Exercise aim
What must be written out is each line from the one holding "You are a computer-use" through the end of the records, word for word, minus any pictures.

Data provided
# # # # # # #

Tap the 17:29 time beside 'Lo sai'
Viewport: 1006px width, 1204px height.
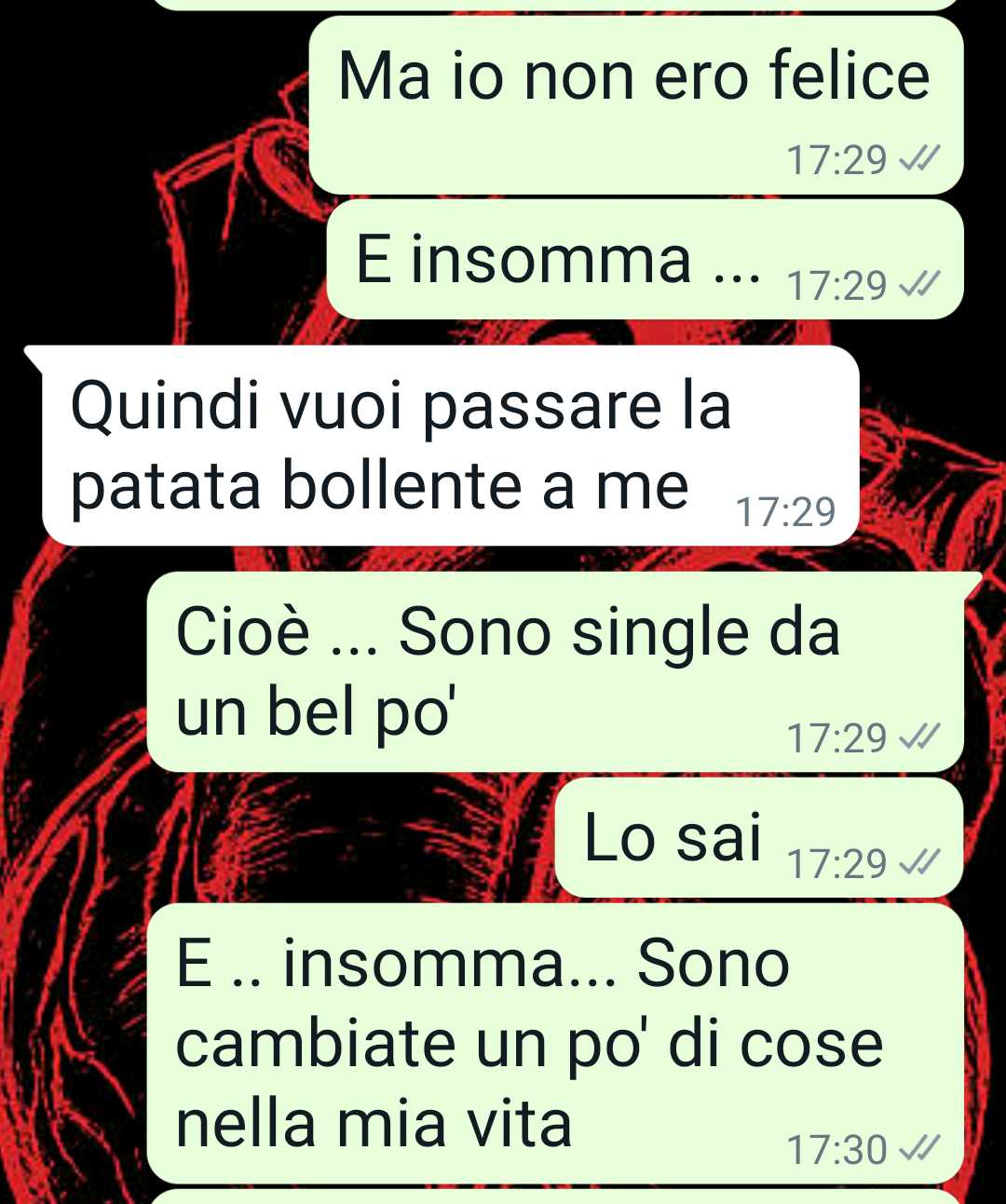pyautogui.click(x=836, y=864)
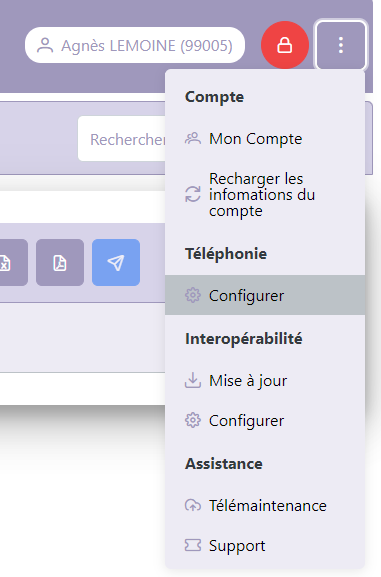Viewport: 381px width, 577px height.
Task: Open the Agnès LEMOINE (99005) user selector
Action: pyautogui.click(x=135, y=45)
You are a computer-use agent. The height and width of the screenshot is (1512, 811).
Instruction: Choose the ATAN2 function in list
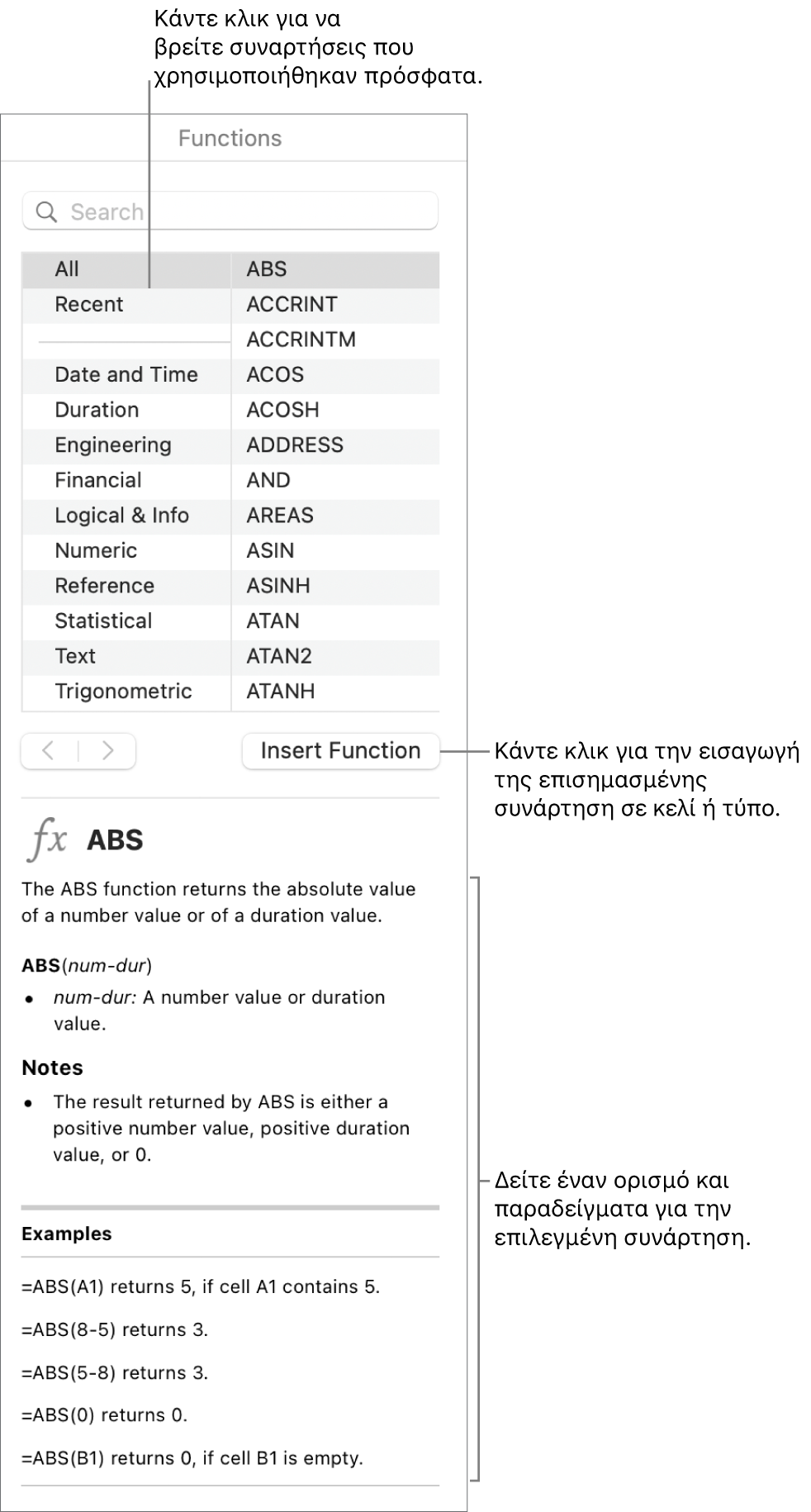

# # # # # # #

Answer section
You are a computer-use agent. The height and width of the screenshot is (1512, 811).
Instruction: Choose the ATAN2 function in list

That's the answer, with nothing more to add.